## [Document passage]
Instead, my husband chased after the boys who were trailing me home and scared them out of their minds when he caught up with them. That ended the nonsense from those boys; a colleague, a brawny math teacher, silenced the rest when he backed another boy up against a locker one day and read him the riot act. So I was rescued. But I knew I’d have to learn how to control boys like this on my own. I wouldn’t always have the luxury of strongmen on my side and in proximity.
I taught in Wisconsin for another four years, and during that time I took advice from more experienced teachers and put into play techniques I picked up on my own. I discovered that real control came from the expectations I set and from the work of the classroom, not from rules and regulations. I slowly gained the confidence I needed and grew into the authority I wanted.
After a hiatus of several years as a stay-at-home mom, I began a second teaching career in a junior high school in rural Indiana. I remembered my earlier encounters with adolescent boys and hoped being older would ease my reentry into the world of schooling. I hoped I wouldn’t have to send anyone to the office.
I needn’t have worried. The principal at my new school was so physically intimidating that few students ever even risked a trip to his office. He helped me establish myself not because he handled the discipline problems, but because his mere presence in the hallways set a tone that discouraged them.
Mr. Christopher had a linebacker’s build. He stood at the entrance to the school every morning, arms crossed tightly over his chest, scrutinizing every student as each one climbed down from the school bus and entered the building. He always faced straight ahead—if he wanted to inspect you further, his eyes followed you, but his head stayed put: like the Mona Lisa. To be honest, it was kind of scary, even for teachers. It seemed like Mr. Christopher could see into your soul.
The fact is, Mr. Christopher is a kind man with a wry sense of humor. He understood kids well, and usually, a conversation with him had a marvelously reforming effect on those who did end up in his office. He believed, rightly, that kids need structure. If right and wrong are clear, if expectations are spelled out, a child will be supported as a seedling is by a stake in the ground. Under those conditions, a child will stand a good chance of growing tall and strong.

## [Exercise instructions]
**1.** In the passage about learning to handle adolescent boys as a teacher, list every person who stopped or discouraged student misbehavior for the narrator.
**2.** Write a continuation of the passage about learning to handle adolescent boys as a teacher, picking up after its final sentence.
The lines after this passage are separate material and have no connection to it.

## [Dataset excerpt]
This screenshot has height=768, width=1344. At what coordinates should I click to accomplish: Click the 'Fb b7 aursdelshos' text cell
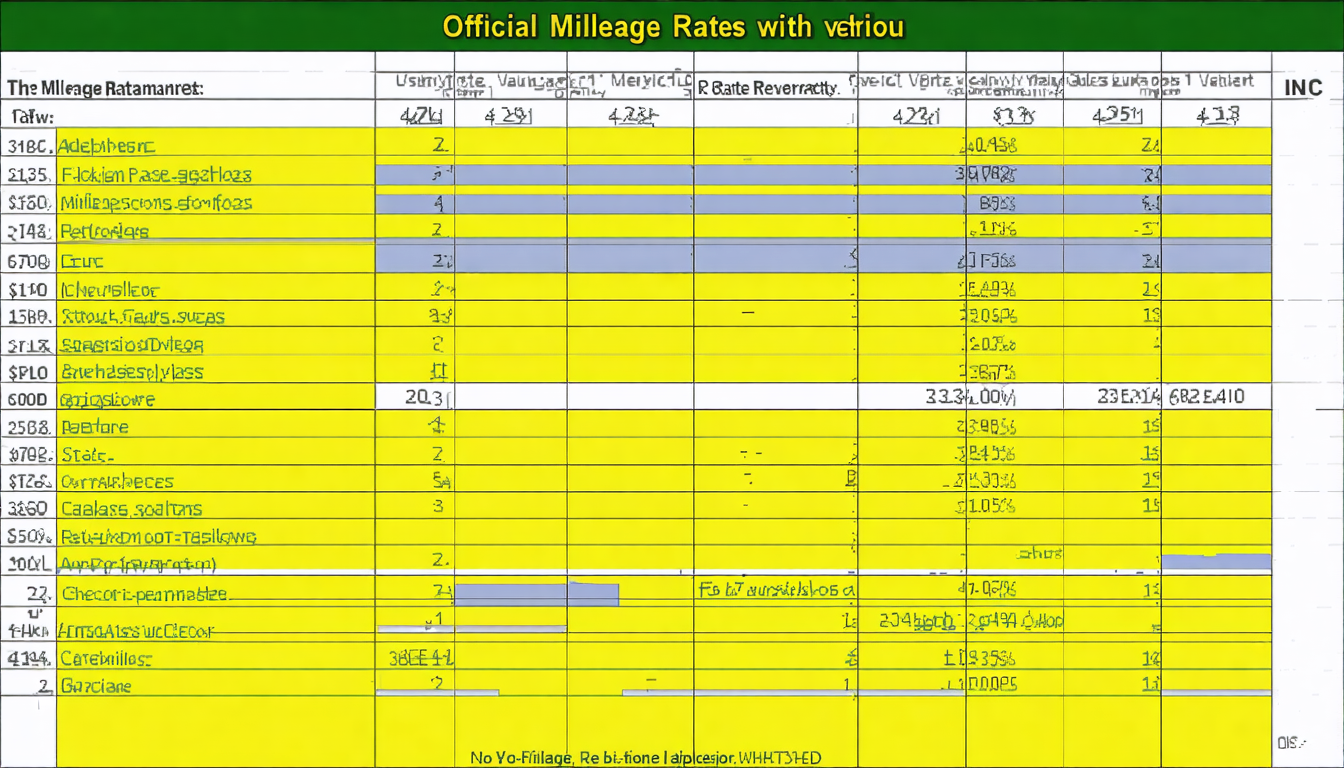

## [Answers per task]
**1.**
- The narrator's husband
- A colleague, a brawny math teacher
- Mr. Christopher, the principal of the junior high school in rural Indiana

**2.**
I sent a student to Mr. Christopher exactly once. It was a 9th grade speech class in the early 1980s, and I was videotaping commercials the students had written. (An historical aside here: In those days, kids weren’t allowed to touch the expensive, new A-V equipment. Today, I would gladly turn the filming over to them!) Anyway, the boy whose turn it was to have his commercial recorded held up his “prop”—a book—and began his pitch. The book was entitled The Yellow River by I. P. Daily.
I stopped the tape, snapped the lens shut, and emerged from behind the camera. Though I said nothing, my “look” was enough. The boy left the room, headed straight down the hall to Mr. Christopher.
It makes me laugh to think about this now. Today, kids who are sent to the office usually aren’t so intimated, and what they are sent for is far, far removed from The Yellow River. However, that was the worst offense in those four years at Southwestern. I must have learned my discipline lessons well—or maybe—no, most certainly—Mr. Christopher was the stake in the ground supporting me. I established a reputation, and after that, I was much less frequently tested.
Young teachers struggling with discipline need to know that with time and experience, things do get better. But that day comes faster if there’s a Mr. Christopher beside them while they grow into the job.